73-year-old Dana Point man pleads guilty to voluntary manslaughter for killing his mother
A 73-year-old Dana Point man accused of killing his mother for financial gain more than two decades ago pleaded guilty Wednesday to voluntary manslaughter and was expected to be quickly released from behind bars.
As part of a plea deal, a special-circumstances murder charge that John Henry Van Uden III faced for the 1994 slaying of 76-year-old Marjorie Van Uden was dismissed.
Van Uden III was sentenced to three years in state prison, but with credit for time already served in county jail since his 2017 arrest, he was scheduled to be released from custody late Wednesday night or early Thursday morning.
Senior Deputy District Attorney Eric Scarbrough said the decision to offer Van Uden III a plea deal was tied to the age of the case, with some witnesses no longer alive and others with fading memories.
“We are just dealing with the difficulties of trying to litigate something 25 to 30 years down the line,” Scarbrough said. “It was better to have him take responsibility now.”
Orange County Superior Court Judge Patrick H. Donahue repeatedly asked Van Uden III if he was sure he wanted to accept the plea deal. Van Uden’s attorney, Mick Hill, told the judge that he did not agree with Van Uden III’s decision.
“My client has spent more than two years in custody for a crime I truly believe he did not commit,” Hill said.
On March 5, 1994, officers discovered Frances Marjorie Van Uden dead in the living room of her Corona del Mar home, the back of her skull shattered by a blunt object. Neighbors had contacted police after not seeing the widow for several days.
Investigators quickly turned their focus on John Henry Van Uden III, her oldest son, but with little direct evidence the case went cold.

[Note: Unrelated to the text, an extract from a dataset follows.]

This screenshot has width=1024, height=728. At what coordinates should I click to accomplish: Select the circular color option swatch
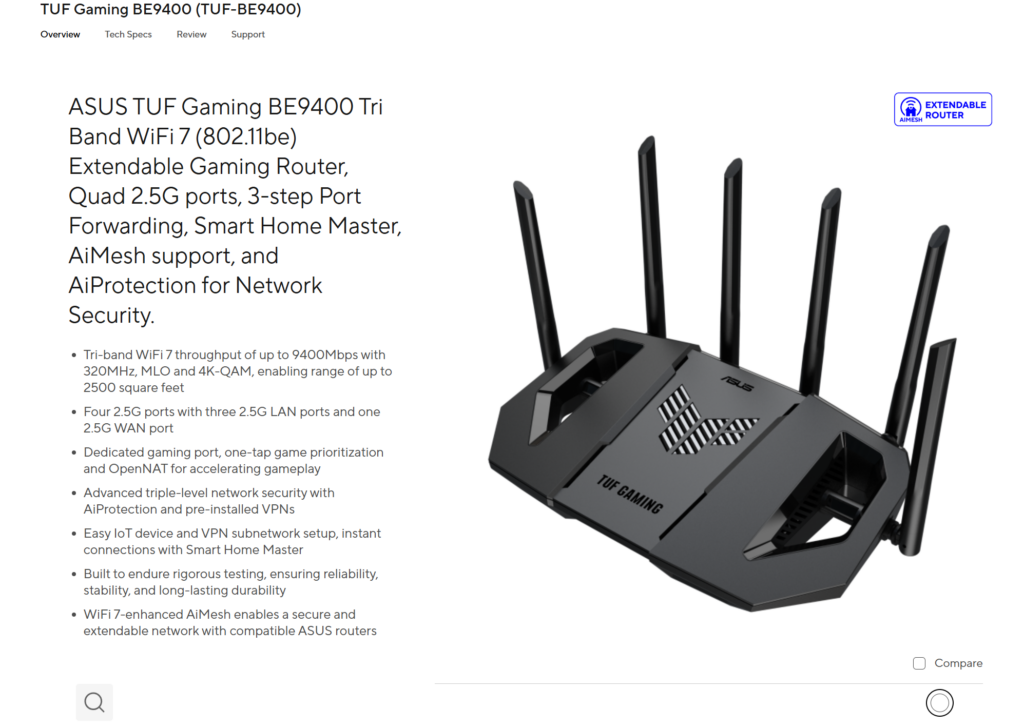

In 2016, Newport Beach city leaders hired two part-time cold-case homicide investigators to look into the killing. A year later, Van Uden III was arrested as he walked off of his boat, a week after what would have been his mother’s 100th birthday.
During Van Uden III’s preliminary hearing last year, a prosecutor said evidence showed that Frances Van Uden appeared to know her killer, in part because the home didn’t show signs of having been broken into, and there was no indication she tried to escape.
According to court records, a neighbor of Frances Van Uden heard a “thumping” or “loud bumping” noise at her home the night she was believed to have been killed. The neighbor also told police that a vehicle he believed Van Uden III drove was parked near the home.
Investigators learned that Frances Van Uden had removed Van Uden III as the executor of her approximately $3 million trust, and placed his brother in the role, court records show. The brother told police that a week or two before her death, the mother had told him she was tired of Van Uden III asking her for money, according to investigators.
During the preliminary hearing, they acknowledged there was no DNA or fingerprints tying Van Uden III to his mother’s killing, and a murder weapon was never found.
Hill accused detectives of ignoring other potential suspects, including contractors who had been working at Frances Van Uden’s home. Hill also named as a potential suspect serial killer Dana Sue Gray, who was convicted in Riverside County of killing elderly women so she could shop with their credit cards. and who the defense attorney alleged had ties to Newport Beach.
Hill also accused Newport Beach police of using unscrupulous tactics while dealing with a then-girlfriend of Van Uden III’s and her son, who both had provided Van Uden III with an alibi for the suspected time of his mother’s murder.
Detectives showed gruesome crime-scene photos to the girlfriend and her 13-year-old son, the defense attorney said. In an effort to convince the girlfriend that Van Uden III was going to have her killed, a detective posed as a potential hit man and chased the girlfriend in a parking garage outside her work, the defense attorney said.
Scarbrough said his office did not condone the “inappropriate tactics” by police that the defense attorney had cited. The prosecutor said the detectives who used those tactics are no longer involved in the case, and any potential evidence that came from those tactics would not have been used at trial.
Hill told the judge that Van Uden III almost died in custody several months ago, and he believed that experience prompted him to accept the plea deal. The defense attorney did not provide any further details of what led to that health scare.
Upon his release, Van Uden was to be ordered to serve three years of supervised probation.